A la luz del microscopio, se catalogó aquel hallazgo como un adenocarcinoma gástrico moderadamente diferenciado, variante anillo de sello. La ampliación del estudio con inmunohistoquímica concordaba de forma indefectible con la visión inicial del patólogo. Por estudio molecular no se detectó una amplificación de c-erb2 neu.

Se culminó el estudio de extensión mediante una evaluación metabólica de las lesiones por PET-TC, donde se confirmó su naturaleza neoplásica, ya que captaban con un SUV más que significativo tanto el primario estomacal como en múltiples focos en el parénquima hepático, sobre los segmentos IV, III, VII, V y VI, además de focos hipercaptantes sobre adenopatías paraaórticas, paracavas e interaortocavas.
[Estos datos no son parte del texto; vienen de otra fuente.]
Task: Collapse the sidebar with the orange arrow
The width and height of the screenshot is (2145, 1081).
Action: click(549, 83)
Haciendo sumatoria de las pruebas practicadas, se presentó en comité multidisciplinar para intentar dar una solución consensuada al problema que nos ocupaba.

Tratamiento
En un contexto de decisiones compartidas, se considera que la paciente no es candidata -por el volumen de enfermedad que presenta y su estado general- a un tratamiento quirúrgico dirigido. Se acaba optando por un esquema quimioterápico estándar con EOX con intención paliativa cada 3 semanas, con reducción de dosis en un 25% por afectación del estado general.
De forma simultánea se puso en conocimiento de la Unidad de Cuidados Paliativos para garantizar que la paciente durante su tratamiento oncológico activo estuviera recibiendo el mejor tratamiento de soporte disponible. Se empieza con la paciente un programa de revisiones estrecho.

Evolución
La paciente presentaba una merma de su estado general creciente, teniendo repercusión en negativo en su independencia para las ABVD. Pese a que con el primer ciclo pudo objetivarse un moderado beneficio clínico por disminución de las necesidades de analgesia y disminución de los síntomas dispépticos que la paciente venía presentando, la situación no evolucionó como esperábamos.
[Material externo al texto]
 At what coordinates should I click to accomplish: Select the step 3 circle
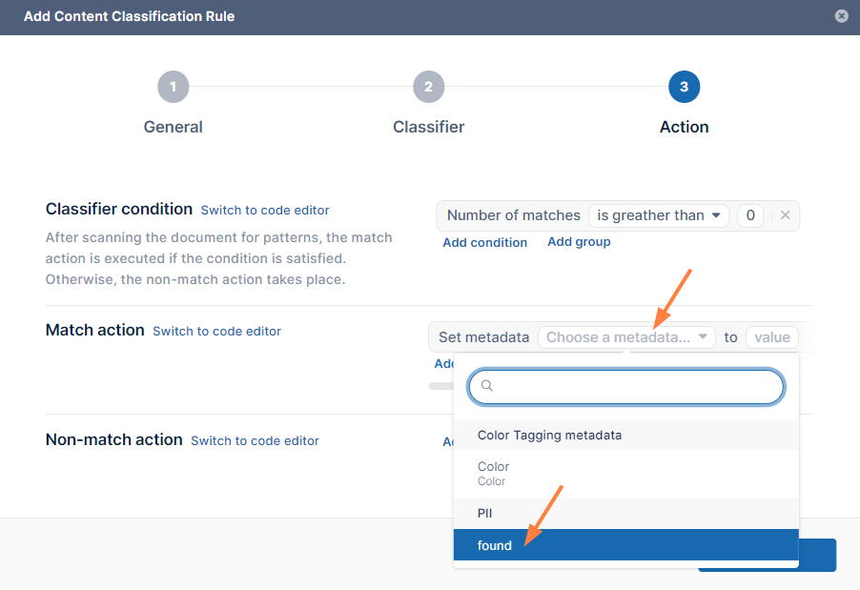[x=684, y=87]
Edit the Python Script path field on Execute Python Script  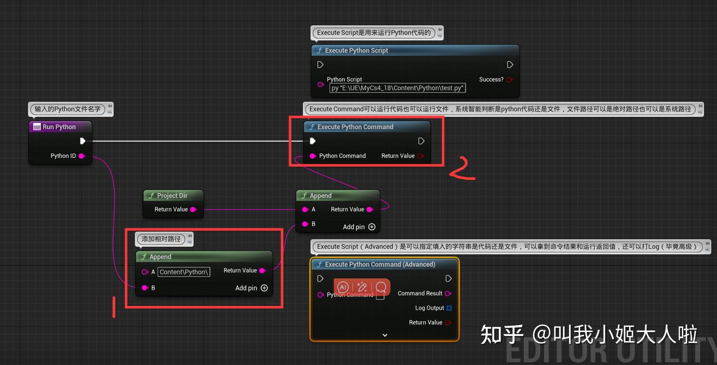397,88
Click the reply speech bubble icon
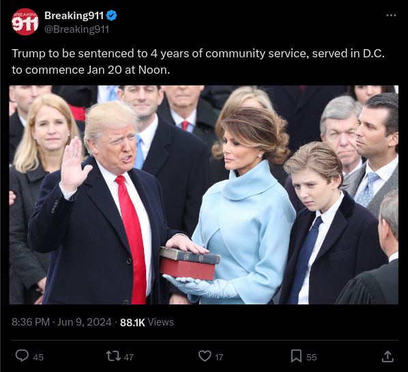 click(22, 356)
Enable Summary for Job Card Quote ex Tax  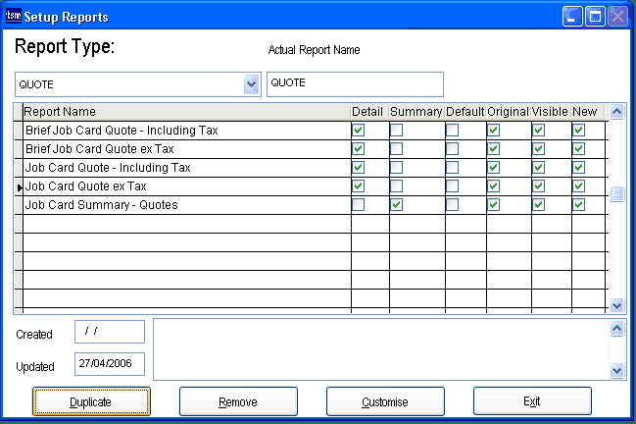397,186
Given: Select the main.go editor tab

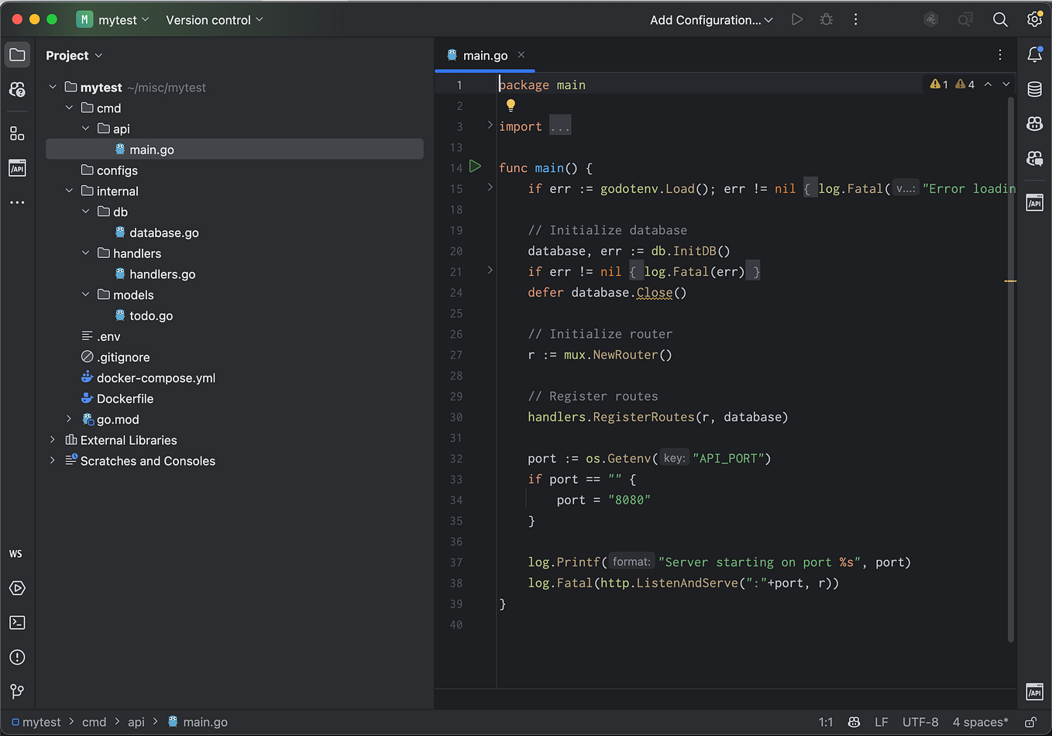Looking at the screenshot, I should tap(484, 55).
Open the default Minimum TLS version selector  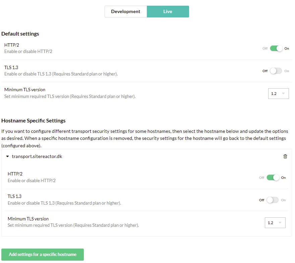(278, 94)
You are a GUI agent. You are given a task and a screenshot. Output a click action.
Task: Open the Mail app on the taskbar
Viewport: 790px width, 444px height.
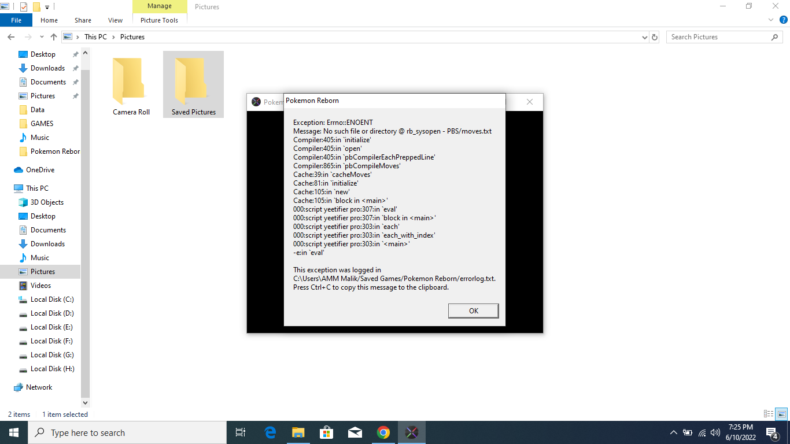tap(355, 432)
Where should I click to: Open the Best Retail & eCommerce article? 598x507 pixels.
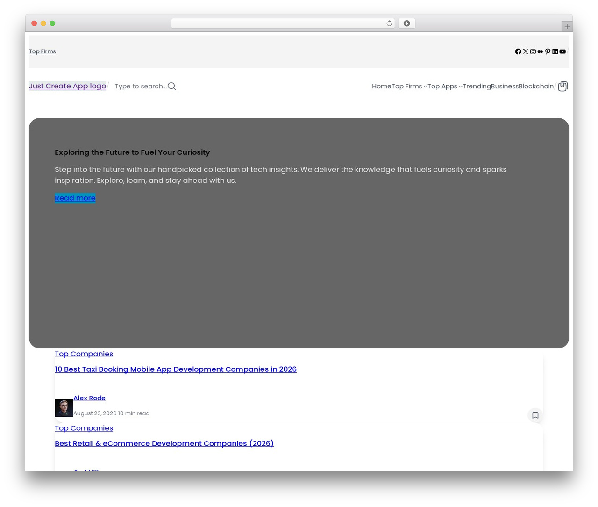(x=164, y=443)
La pérdida de peso era ostensible y analíticamente presentó progresión bioquímica por ascenso de marcadores tumorales. Se decide realizar una PET-TC de reevaluación al tercer ciclo, viéndose una progresión tumoral franca metabólica y morfológica. Su ECOG hizo desestimar el inicio de una segunda línea.

Dada la situación, se deriva a la Unidad de Cuidados Paliativos, donde desgraciadamente, se constata su exitus letalis escasos 12 días después.